**ITEMS**
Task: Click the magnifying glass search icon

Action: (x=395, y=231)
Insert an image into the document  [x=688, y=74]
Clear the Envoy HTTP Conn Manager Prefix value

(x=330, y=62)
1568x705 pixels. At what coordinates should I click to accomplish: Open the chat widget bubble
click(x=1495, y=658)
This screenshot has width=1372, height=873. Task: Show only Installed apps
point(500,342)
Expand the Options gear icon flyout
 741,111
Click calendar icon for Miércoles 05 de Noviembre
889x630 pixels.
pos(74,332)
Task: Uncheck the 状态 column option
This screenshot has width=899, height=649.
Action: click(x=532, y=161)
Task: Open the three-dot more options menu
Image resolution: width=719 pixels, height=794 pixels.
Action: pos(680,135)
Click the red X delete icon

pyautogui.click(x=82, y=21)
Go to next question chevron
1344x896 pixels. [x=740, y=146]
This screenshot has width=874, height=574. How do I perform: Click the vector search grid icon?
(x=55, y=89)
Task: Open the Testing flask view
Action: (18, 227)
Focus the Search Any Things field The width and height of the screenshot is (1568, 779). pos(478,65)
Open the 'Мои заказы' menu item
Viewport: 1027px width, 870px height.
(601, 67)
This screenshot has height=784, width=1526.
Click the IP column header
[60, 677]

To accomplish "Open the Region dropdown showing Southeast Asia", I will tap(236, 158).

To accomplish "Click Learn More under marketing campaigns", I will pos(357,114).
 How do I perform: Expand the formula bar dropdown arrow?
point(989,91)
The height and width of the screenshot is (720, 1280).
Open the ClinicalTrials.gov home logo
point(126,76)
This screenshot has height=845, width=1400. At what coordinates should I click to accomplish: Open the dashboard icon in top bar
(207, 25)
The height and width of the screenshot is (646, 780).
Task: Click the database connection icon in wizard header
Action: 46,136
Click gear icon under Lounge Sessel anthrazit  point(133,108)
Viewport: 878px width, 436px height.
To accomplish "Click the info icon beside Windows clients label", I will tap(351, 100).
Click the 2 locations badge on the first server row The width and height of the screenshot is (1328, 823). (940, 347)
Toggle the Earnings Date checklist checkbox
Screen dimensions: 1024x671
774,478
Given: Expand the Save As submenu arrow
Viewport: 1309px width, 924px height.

**GIVEN TASK**
Reproduce, character for character, the lines of the material running from the line containing "will tap(236, 158)." through the end of the material, both ends included.

**WRITTEN SOLUTION**
To accomplish "Open the Region dropdown showing Southeast Asia", I will tap(236, 158).

To accomplish "Click Learn More under marketing campaigns", I will pos(357,114).
 How do I perform: Expand the formula bar dropdown arrow?
point(989,91)
The height and width of the screenshot is (720, 1280).
Open the ClinicalTrials.gov home logo
point(126,76)
This screenshot has height=845, width=1400. At what coordinates should I click to accomplish: Open the dashboard icon in top bar
(207, 25)
The height and width of the screenshot is (646, 780).
Task: Click the database connection icon in wizard header
Action: 46,136
Click gear icon under Lounge Sessel anthrazit  point(133,108)
Viewport: 878px width, 436px height.
To accomplish "Click the info icon beside Windows clients label", I will tap(351, 100).
Click the 2 locations badge on the first server row The width and height of the screenshot is (1328, 823). (940, 347)
Toggle the Earnings Date checklist checkbox
Screen dimensions: 1024x671
774,478
Given: Expand the Save As submenu arrow
Viewport: 1309px width, 924px height.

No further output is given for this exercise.